START PROVIDED DATA

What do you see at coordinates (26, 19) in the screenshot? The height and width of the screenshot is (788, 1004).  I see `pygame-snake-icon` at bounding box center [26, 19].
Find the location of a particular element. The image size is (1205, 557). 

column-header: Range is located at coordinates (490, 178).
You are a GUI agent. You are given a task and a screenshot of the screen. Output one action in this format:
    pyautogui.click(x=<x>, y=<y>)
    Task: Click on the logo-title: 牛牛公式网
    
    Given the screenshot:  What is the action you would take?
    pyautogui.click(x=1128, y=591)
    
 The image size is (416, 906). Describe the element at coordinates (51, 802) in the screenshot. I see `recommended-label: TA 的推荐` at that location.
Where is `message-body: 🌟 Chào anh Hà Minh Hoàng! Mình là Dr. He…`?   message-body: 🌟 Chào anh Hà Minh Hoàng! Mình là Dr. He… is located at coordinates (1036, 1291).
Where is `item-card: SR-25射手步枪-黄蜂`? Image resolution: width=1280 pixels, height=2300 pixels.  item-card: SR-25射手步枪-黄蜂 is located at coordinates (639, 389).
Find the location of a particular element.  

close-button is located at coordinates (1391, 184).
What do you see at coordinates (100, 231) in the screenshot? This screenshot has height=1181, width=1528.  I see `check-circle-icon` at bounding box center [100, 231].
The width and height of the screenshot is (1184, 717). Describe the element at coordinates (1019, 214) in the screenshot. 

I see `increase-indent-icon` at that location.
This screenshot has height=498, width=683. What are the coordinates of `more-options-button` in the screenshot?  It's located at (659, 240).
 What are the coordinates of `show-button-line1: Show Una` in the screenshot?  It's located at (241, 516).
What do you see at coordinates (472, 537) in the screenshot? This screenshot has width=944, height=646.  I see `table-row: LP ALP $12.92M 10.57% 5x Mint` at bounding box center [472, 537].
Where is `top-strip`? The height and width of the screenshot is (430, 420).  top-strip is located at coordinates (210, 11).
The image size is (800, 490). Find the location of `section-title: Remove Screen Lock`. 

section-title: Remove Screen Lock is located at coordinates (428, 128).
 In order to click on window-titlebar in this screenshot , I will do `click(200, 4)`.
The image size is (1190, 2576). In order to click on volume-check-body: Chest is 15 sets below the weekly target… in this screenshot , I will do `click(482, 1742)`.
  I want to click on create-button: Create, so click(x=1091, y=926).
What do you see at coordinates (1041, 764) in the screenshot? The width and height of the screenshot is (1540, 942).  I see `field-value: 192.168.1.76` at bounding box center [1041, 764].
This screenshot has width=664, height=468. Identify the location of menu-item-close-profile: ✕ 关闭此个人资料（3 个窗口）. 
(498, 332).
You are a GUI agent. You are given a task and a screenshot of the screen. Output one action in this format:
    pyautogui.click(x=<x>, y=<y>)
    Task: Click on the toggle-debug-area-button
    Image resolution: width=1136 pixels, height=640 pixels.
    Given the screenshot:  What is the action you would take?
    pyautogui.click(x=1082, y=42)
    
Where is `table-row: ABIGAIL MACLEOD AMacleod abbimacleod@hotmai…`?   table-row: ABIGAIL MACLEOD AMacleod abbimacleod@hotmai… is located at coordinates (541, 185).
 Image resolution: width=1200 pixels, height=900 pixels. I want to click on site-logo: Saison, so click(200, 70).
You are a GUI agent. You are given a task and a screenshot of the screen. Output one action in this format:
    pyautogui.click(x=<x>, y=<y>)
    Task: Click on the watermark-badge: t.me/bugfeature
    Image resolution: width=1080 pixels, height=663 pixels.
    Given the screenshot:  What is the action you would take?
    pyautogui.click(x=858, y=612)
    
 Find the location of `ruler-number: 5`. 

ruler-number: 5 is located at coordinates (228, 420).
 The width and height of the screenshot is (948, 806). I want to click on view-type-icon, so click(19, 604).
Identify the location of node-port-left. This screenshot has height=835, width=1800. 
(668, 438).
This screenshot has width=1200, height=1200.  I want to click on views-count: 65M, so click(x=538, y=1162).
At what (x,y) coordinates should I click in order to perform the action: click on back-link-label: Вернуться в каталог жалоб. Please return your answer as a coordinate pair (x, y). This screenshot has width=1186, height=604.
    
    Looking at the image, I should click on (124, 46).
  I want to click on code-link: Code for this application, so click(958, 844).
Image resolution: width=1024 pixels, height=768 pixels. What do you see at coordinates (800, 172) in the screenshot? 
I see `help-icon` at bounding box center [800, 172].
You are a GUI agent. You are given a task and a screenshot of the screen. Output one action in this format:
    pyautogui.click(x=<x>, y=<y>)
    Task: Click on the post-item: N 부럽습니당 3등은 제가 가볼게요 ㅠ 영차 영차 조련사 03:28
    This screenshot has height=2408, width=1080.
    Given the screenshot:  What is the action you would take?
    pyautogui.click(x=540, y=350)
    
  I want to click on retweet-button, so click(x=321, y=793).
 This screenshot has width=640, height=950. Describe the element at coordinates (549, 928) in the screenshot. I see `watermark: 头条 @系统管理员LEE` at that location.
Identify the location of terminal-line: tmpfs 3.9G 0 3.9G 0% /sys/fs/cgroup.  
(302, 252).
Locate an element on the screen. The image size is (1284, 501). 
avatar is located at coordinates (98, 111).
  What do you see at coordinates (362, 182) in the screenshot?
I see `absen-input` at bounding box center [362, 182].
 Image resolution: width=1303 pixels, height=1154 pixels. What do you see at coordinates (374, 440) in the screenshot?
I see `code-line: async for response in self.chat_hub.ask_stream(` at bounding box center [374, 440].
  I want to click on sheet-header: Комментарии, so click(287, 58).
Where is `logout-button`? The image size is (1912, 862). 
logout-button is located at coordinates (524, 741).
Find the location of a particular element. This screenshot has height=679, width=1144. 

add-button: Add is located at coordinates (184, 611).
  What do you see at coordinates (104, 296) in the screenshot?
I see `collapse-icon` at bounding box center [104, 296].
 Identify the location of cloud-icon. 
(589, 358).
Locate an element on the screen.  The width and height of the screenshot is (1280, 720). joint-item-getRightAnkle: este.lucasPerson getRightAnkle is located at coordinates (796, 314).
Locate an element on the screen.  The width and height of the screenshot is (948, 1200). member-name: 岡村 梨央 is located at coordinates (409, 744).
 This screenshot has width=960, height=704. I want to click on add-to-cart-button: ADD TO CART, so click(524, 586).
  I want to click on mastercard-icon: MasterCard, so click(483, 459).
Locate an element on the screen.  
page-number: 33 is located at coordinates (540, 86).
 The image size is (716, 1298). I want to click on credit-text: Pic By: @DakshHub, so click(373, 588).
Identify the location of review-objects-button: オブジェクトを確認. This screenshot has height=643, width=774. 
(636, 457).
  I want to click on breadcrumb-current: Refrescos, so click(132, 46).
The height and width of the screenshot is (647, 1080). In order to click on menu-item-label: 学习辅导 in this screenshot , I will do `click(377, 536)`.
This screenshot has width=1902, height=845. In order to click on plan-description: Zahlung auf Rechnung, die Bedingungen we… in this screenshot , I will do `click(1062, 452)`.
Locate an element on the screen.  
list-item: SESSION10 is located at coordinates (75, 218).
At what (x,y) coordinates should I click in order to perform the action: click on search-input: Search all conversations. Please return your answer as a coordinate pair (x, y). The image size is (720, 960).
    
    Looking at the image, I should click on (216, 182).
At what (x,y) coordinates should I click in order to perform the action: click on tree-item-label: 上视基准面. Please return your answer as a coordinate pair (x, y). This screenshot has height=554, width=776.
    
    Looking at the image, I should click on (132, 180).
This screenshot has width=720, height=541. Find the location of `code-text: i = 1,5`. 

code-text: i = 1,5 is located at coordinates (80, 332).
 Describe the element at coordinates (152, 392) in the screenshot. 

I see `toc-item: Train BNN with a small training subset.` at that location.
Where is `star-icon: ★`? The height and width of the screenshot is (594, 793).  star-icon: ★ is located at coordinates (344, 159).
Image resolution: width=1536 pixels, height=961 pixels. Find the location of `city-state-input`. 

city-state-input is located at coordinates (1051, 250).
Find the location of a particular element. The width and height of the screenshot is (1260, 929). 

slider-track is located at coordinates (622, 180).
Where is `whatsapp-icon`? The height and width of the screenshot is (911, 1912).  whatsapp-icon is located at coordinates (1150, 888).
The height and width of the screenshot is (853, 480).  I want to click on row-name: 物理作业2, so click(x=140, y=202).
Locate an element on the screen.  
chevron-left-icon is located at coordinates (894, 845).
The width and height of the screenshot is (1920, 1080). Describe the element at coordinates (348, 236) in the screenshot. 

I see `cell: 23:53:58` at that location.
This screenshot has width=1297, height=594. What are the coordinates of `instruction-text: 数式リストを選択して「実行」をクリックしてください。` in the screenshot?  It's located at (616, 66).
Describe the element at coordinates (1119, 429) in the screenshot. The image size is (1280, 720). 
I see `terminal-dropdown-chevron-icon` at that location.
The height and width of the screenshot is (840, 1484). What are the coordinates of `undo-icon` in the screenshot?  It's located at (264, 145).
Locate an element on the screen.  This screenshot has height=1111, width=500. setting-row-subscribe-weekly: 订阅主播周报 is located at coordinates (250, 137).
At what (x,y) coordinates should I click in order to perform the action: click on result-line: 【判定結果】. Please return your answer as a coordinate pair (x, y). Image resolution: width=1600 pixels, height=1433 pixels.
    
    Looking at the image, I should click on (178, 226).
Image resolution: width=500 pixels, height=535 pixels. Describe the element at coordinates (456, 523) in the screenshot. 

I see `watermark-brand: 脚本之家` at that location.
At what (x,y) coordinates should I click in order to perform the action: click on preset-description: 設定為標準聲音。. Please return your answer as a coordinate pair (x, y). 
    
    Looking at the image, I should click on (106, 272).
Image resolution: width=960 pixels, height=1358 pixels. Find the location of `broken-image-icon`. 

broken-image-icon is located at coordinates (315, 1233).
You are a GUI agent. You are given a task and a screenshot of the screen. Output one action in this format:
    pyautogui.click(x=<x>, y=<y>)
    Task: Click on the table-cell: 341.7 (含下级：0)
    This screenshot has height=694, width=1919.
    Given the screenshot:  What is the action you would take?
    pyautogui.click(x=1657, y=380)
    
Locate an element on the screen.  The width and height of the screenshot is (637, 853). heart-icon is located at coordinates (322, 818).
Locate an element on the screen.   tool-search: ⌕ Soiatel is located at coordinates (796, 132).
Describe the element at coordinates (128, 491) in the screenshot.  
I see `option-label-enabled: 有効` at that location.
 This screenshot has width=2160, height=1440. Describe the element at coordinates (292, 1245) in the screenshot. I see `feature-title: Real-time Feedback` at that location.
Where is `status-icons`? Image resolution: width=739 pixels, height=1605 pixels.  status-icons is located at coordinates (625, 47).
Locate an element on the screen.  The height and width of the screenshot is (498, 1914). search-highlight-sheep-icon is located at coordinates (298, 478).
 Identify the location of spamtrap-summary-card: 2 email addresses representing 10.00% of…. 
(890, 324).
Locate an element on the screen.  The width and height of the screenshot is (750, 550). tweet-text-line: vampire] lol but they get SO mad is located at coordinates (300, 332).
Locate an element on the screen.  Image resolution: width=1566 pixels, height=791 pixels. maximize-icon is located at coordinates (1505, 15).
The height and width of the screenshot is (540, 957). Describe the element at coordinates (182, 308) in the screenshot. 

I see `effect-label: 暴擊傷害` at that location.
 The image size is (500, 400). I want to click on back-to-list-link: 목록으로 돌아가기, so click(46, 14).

END PROVIDED DATA

**WHAT IS REQUIRED:**
Duplicate the data word for word, starting at the very beginning and ending at the line that contains "column-header: Range is", with both of those lines included.

**SOLUTION FOR THIS TASK:**
What do you see at coordinates (26, 19) in the screenshot? The height and width of the screenshot is (788, 1004).  I see `pygame-snake-icon` at bounding box center [26, 19].
Find the location of a particular element. The image size is (1205, 557). 

column-header: Range is located at coordinates (490, 178).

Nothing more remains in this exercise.